Les associations et organismes à but non lucratif poursuivent leur transformation numérique tout en traitant d'importantes quantités de données sensibles, notamment des informations personnelles (PII) et financières concernant leurs donateurs, bénéficiaires et employés. Protéger ces données est essentiel non seulement pour préserver la confiance, mais aussi pour respecter les réglementations nationales et internationales en matière de protection des données, comme le RGPD. Cependant, les contraintes opérationnelles propres aux associations, telles que des budgets et des ressources limités, font de la cybersécurité un défi considérable.

Les violations de données constituent une menace permanente, le nombre de violations rendues publiques ayant augmenté de 20 % en 2023, exposant ainsi les informations personnelles et financières à un risque de divulgation.

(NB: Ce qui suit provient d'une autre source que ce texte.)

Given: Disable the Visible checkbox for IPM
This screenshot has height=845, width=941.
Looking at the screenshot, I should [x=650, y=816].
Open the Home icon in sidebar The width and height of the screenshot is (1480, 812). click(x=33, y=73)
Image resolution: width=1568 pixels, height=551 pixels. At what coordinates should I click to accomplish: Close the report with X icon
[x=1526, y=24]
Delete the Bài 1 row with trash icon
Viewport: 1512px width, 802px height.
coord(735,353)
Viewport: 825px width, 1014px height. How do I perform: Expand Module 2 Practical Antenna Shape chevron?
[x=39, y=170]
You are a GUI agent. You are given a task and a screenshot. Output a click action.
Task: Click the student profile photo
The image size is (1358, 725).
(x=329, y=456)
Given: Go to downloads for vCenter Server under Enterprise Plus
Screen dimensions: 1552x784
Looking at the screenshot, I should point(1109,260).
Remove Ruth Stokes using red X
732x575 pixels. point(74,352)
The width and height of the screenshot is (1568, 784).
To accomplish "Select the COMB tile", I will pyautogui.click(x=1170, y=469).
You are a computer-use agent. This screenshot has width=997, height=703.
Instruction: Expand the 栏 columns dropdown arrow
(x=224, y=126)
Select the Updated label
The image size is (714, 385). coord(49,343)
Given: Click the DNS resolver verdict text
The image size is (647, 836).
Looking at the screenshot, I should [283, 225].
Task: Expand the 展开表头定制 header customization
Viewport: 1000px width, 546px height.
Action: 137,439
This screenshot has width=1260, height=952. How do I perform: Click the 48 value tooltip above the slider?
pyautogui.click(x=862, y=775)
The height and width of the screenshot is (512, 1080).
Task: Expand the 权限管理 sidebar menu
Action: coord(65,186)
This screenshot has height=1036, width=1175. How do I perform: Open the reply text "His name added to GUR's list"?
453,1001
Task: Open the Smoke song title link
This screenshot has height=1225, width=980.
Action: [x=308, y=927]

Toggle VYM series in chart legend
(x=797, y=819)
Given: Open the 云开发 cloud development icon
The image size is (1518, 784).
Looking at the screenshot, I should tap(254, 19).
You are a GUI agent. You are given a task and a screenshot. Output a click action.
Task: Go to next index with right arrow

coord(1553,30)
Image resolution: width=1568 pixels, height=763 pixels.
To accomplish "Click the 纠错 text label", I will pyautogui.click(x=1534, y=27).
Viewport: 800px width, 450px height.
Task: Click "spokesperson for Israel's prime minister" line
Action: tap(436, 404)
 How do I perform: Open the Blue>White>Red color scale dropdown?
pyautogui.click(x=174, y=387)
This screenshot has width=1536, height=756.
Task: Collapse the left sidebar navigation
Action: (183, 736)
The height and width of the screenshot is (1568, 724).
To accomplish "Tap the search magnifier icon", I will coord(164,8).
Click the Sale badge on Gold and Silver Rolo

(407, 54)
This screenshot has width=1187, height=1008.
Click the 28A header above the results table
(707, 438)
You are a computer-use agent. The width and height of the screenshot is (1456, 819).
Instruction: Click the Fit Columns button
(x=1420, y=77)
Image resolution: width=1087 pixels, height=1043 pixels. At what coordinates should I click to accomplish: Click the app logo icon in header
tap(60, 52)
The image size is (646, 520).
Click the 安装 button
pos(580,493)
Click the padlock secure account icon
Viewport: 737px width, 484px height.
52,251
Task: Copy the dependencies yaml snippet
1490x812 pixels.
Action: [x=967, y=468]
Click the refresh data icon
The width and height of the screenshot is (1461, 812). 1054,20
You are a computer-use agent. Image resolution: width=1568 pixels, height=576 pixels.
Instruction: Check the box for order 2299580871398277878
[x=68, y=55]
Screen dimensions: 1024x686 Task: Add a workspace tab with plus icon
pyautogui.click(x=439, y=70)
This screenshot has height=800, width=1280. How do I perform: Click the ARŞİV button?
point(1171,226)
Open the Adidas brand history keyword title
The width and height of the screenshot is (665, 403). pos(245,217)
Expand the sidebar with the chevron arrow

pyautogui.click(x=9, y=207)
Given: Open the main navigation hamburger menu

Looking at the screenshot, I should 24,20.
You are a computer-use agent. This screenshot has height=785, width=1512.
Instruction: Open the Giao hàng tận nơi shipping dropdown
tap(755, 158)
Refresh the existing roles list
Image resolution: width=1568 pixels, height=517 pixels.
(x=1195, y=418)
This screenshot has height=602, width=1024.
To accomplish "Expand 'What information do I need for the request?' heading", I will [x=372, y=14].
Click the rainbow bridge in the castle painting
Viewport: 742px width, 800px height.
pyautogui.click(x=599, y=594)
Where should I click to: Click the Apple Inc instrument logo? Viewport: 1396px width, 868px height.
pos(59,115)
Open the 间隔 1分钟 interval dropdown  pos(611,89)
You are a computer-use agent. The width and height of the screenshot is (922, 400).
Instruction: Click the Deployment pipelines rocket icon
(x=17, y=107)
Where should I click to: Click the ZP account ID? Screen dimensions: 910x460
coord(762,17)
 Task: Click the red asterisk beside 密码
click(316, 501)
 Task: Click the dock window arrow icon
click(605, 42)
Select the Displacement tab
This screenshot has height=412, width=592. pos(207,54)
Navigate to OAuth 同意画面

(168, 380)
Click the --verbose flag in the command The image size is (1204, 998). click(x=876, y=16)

Une violation peut entraîner de lourdes pertes financières, nuire à la réputation et éroder la confiance, tout en engendrant des répercussions juridiques. Les attaques par ransomware ont également fortement augmenté, les paiements de rançons ayant dépassé 1 milliard de dollars en 2023. Ces attaques peuvent paralyser le fonctionnement d'une organisation, bloquant les données et systèmes essentiels jusqu'au paiement d'une rançon, et les associations à but non lucratif ont été fréquemment ciblées.

Les cybercriminels réussissent souvent parce que les organisations n'ont pas mis en place les mesures de base. Dans d'autres cas, des acteurs malveillants plus sophistiqués peuvent chercher à nuire à la réputation des associations ou à recueillir des renseignements sur leurs activités. Pour les associations à but non lucratif, le phishing reste une méthode courante utilisée par les cybercriminels pour tromper les employés et les inciter à divulguer des informations sensibles, conduisant souvent à des violations de sécurité importantes.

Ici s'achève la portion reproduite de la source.